_EJERCICIO PLANTEADO_:
Por favor, resume en una lista breve el párrafo del fragmento que empieza con «Me puse unos calzoncillos» y conserva sus hechos principales.

_FRAGMENTO DE ORIGEN_:
* * *

Dedicado a Sonia Monreal a quien nunca di las gracias
Me puse
unos calzoncillos y encima me puse otros calzoncillos, luego pensé “ahora puedo
decir con justicia que llevo un par de calzoncillos”, pensé eso nomás porque no
había tiempo para divagaciones de esas que se me dan tan bien. Luego me puse un
par de calcetines y encima otro y no pensé nada al respecto porque ya había
llegado alguien a buscarme, aunque tuve conciencia que lo que estaba haciendo
era una típica solución Schilling.
Soluciones Schilling® es la marca registrada de
ciertas formas originales –a veces acertadas, otras no tanto- de resolver
problemas sencillos y cotidianos. La primera de estas creaciones que recuerdo
debe haber sido cuando tenía unos tres o cuatro años. Era verano en el campo y
mi hermana mayor y un primo habían planeado una excursión. Yo no me la quería
perder ante todo para ir con los grandes, pero también porque irían al Cerro de
la Cruz y por ahí había un eco bien conversador que a mí me fascinaba. También
había una vertiente donde prepararíamos agua con harina tostada y azúcar para
acompañar unos sanguchotes que contendrían una variedad impresionante de
ingredientes en una combinación bastante original, algo así como mantequilla, miel,
queso, manjar y quesillo, si es que me acuerdo de todos..

* * *

_DATOS EXTRAÍDOS_:
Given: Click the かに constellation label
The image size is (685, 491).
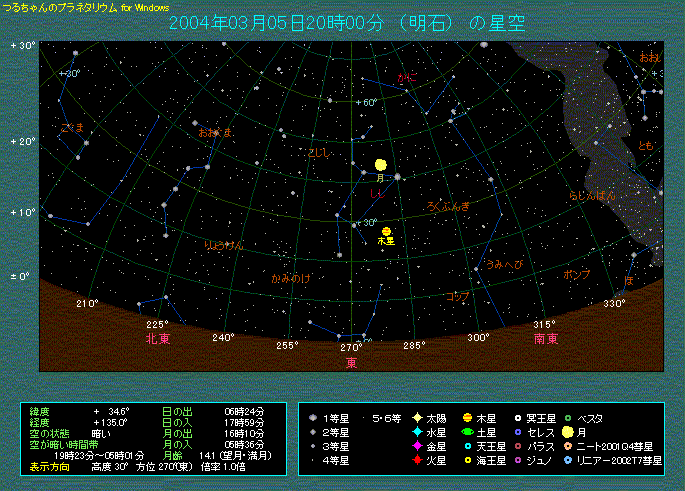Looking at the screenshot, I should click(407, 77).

* * *

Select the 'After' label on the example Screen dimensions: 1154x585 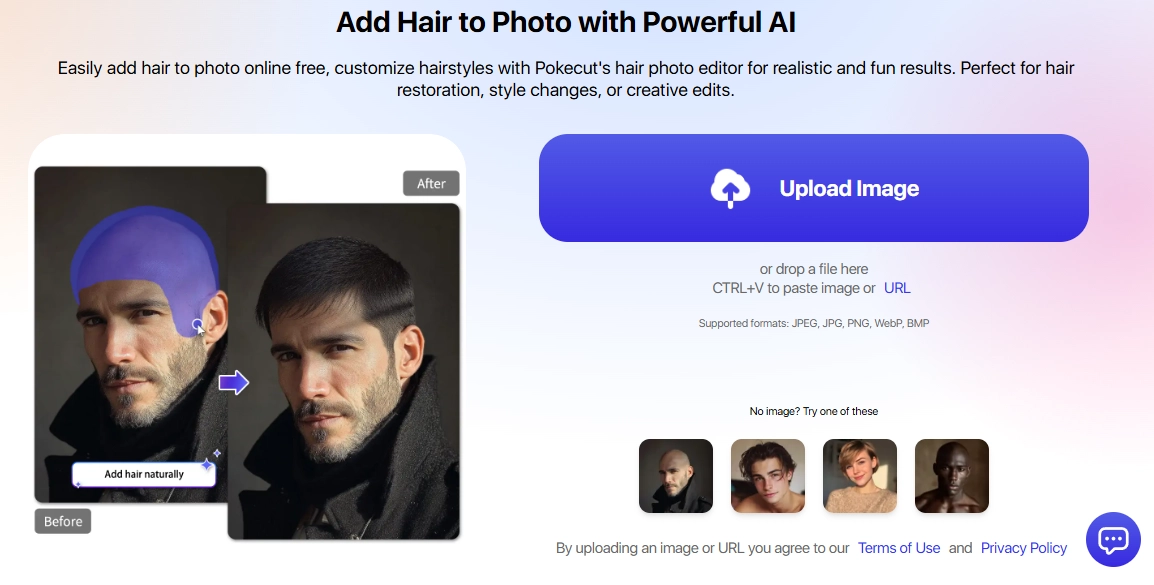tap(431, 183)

* * *

_RESULTADO_:
- Quien narra se pone unos calzoncillos y, encima, otros.
- Piensa que ahora puede decir con justicia que lleva «un par de calzoncillos», pero no divaga más porque no hay tiempo.
- Después se pone un par de calcetines y, encima, otro.
- No piensa nada al respecto porque alguien ya ha llegado a buscar a quien narra.
- Aun así, tiene conciencia de que lo que hace es una típica solución Schilling.